In this paper, we discuss a user study done at the formative stage of development of a Math Tools developers' community. The Math Tools digital library, which aims to collect software tools to support K-12 and university mathematics instruction, has two synergistic purposes. One is to support federated search and the other is to create a community of practice in which developers and users can work together. While much research has explored the technical problem of federated search, there has been little investigation into how to grow a creative, working community around a digital library. To this end, we surveyed and interviewed members of the Math Tools community in order to elicit concerns and priorities. These data led to rich descriptions of the teachers, developers, and researchers who comprise this community. Insights from these descriptions were then used to inform the creation of a set of metaphors and design principles that the Math Tools team could use in their continuing design work.


The present National Science Foundation funded effort to create a National Science, Technology, Engineering and Mathematics Digital Library (NSDL) builds upon a long-standing vision of the purposes a national digital library dedicated to teaching and learning could serve (National Research Council, 1998). A primary purpose of the NSDL is to support federated search (NSDL, 2003), thus simplifying an individual instructor's effort to find relevant, high quality resources. A secondary purpose is to provide shared workspaces for the collaborative development of better teaching practices and resources [1].

The two purposes are synergistic: federated search is valuable only when very good quality materials can be found in the repository; and potential educational contributors need support to create high quality digital materials. Such support must come primarily from peers in order to be scaleable and sustainable. An important problem in the construction of an educational digital library, then, is the design of supports for collaboration among members to create high quality teaching resources.

A particular instance of this problem has arisen in the Math Tools project [2], a collection within the NSDL that aims to collect software tools (e.g., applets, graphing calculator programs, etc.) to support K-12 and university mathematics instruction. The Math Tools team decided that a priority for their effort would be to attract developers, teachers, and researchers to a "developer's area" of the Math Tools site, and to foster the formation of a community that would support each other's work-in-progress in the creation and adaptation of software tools and resources.

> Collected material
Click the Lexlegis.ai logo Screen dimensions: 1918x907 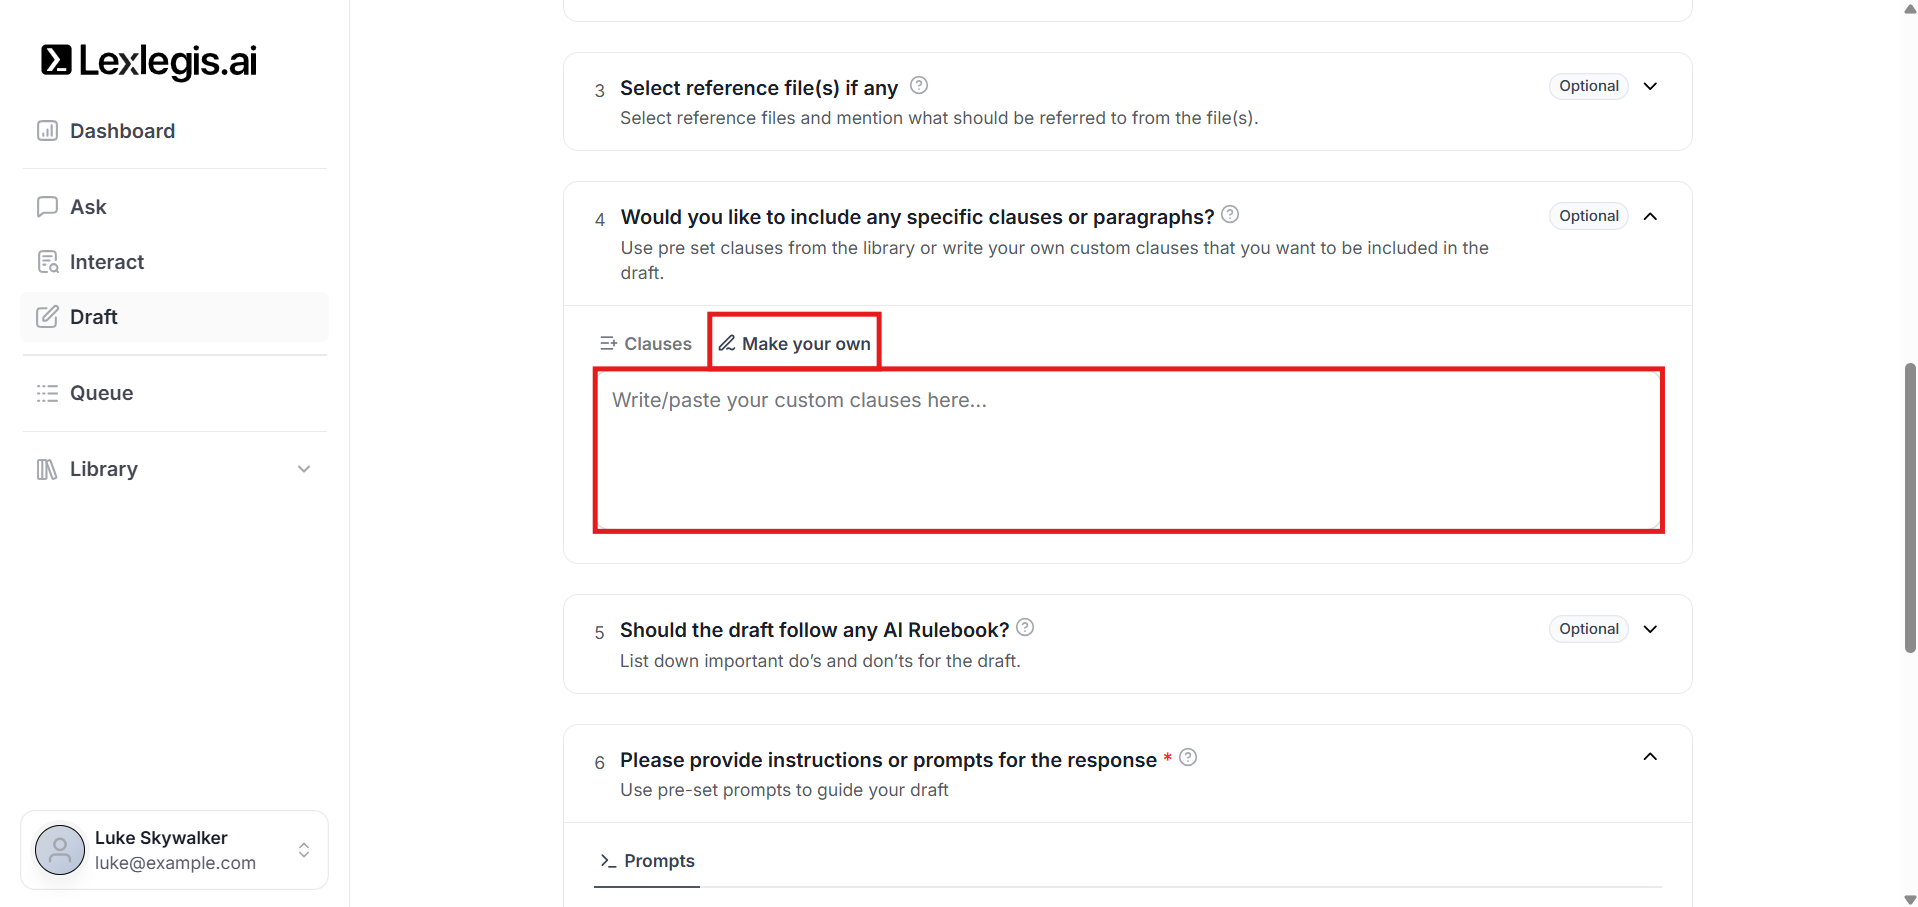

> Work to do
A) In the Math Tools excerpt, what is the primary purpose of the NSDL?
B) Reproduce verbatim the passage of the Math Tools excerpt that begins at the words "The two purposes" and stops after "quality teaching resources.".

> Solution set
A) To support federated search.

B)
The two purposes are synergistic: federated search is valuable only when very good quality materials can be found in the repository; and potential educational contributors need support to create high quality digital materials. Such support must come primarily from peers in order to be scaleable and sustainable. An important problem in the construction of an educational digital library, then, is the design of supports for collaboration among members to create high quality teaching resources.